◆ **AIM OF THE TASK**:
All records need to be reproduced exactly. Keep every word as it is.

◆ **RECORDS**:
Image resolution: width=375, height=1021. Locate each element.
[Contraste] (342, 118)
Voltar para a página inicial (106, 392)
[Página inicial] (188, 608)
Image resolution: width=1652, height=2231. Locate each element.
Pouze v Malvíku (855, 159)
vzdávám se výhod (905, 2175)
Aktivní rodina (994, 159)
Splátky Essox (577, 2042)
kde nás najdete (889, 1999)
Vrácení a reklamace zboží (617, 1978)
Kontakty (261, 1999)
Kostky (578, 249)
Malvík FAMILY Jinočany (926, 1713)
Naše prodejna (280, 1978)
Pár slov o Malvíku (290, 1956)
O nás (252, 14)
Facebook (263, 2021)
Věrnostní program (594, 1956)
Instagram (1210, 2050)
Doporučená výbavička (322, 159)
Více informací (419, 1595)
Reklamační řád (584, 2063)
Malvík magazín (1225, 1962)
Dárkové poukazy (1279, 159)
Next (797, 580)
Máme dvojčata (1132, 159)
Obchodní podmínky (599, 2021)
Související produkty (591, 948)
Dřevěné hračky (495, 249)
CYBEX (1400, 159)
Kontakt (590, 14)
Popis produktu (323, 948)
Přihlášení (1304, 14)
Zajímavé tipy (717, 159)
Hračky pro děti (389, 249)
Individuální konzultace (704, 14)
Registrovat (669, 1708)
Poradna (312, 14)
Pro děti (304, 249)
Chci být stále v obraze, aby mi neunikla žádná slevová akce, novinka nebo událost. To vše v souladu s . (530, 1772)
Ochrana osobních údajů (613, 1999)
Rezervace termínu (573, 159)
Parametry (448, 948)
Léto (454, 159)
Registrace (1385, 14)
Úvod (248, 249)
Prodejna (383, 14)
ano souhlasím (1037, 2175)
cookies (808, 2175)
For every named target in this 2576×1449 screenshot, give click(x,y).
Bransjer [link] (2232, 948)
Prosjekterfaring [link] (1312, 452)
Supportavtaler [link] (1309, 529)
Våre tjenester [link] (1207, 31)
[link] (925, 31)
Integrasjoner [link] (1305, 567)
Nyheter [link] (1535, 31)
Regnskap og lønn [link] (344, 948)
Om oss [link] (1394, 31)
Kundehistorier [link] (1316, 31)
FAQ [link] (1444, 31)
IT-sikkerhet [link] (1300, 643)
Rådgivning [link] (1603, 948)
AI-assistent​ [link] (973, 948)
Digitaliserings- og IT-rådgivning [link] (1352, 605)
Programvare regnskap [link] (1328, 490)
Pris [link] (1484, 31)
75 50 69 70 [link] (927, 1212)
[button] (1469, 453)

◆ **ANSWER FOR THE TASK**:
Image resolution: width=375, height=1021. Locate each element.
[Contraste] (342, 118)
Voltar para a página inicial (106, 392)
[Página inicial] (188, 608)
Image resolution: width=1652, height=2231. Locate each element.
Pouze v Malvíku (855, 159)
vzdávám se výhod (905, 2175)
Aktivní rodina (994, 159)
Splátky Essox (577, 2042)
kde nás najdete (889, 1999)
Vrácení a reklamace zboží (617, 1978)
Kontakty (261, 1999)
Kostky (578, 249)
Malvík FAMILY Jinočany (926, 1713)
Naše prodejna (280, 1978)
Pár slov o Malvíku (290, 1956)
O nás (252, 14)
Facebook (263, 2021)
Věrnostní program (594, 1956)
Instagram (1210, 2050)
Doporučená výbavička (322, 159)
Více informací (419, 1595)
Reklamační řád (584, 2063)
Malvík magazín (1225, 1962)
Dárkové poukazy (1279, 159)
Next (797, 580)
Máme dvojčata (1132, 159)
Obchodní podmínky (599, 2021)
Související produkty (591, 948)
Dřevěné hračky (495, 249)
CYBEX (1400, 159)
Kontakt (590, 14)
Popis produktu (323, 948)
Přihlášení (1304, 14)
Zajímavé tipy (717, 159)
Hračky pro děti (389, 249)
Individuální konzultace (704, 14)
Registrovat (669, 1708)
Poradna (312, 14)
Pro děti (304, 249)
Chci být stále v obraze, aby mi neunikla žádná slevová akce, novinka nebo událost. To vše v souladu s . (530, 1772)
Ochrana osobních údajů (613, 1999)
Rezervace termínu (573, 159)
Parametry (448, 948)
Léto (454, 159)
Registrace (1385, 14)
Úvod (248, 249)
Prodejna (383, 14)
ano souhlasím (1037, 2175)
cookies (808, 2175)
For every named target in this 2576×1449 screenshot, give click(x,y).
Bransjer [link] (2232, 948)
Prosjekterfaring [link] (1312, 452)
Supportavtaler [link] (1309, 529)
Våre tjenester [link] (1207, 31)
[link] (925, 31)
Integrasjoner [link] (1305, 567)
Nyheter [link] (1535, 31)
Regnskap og lønn [link] (344, 948)
Om oss [link] (1394, 31)
Kundehistorier [link] (1316, 31)
FAQ [link] (1444, 31)
IT-sikkerhet [link] (1300, 643)
Rådgivning [link] (1603, 948)
AI-assistent​ [link] (973, 948)
Digitaliserings- og IT-rådgivning [link] (1352, 605)
Programvare regnskap [link] (1328, 490)
Pris [link] (1484, 31)
75 50 69 70 [link] (927, 1212)
[button] (1469, 453)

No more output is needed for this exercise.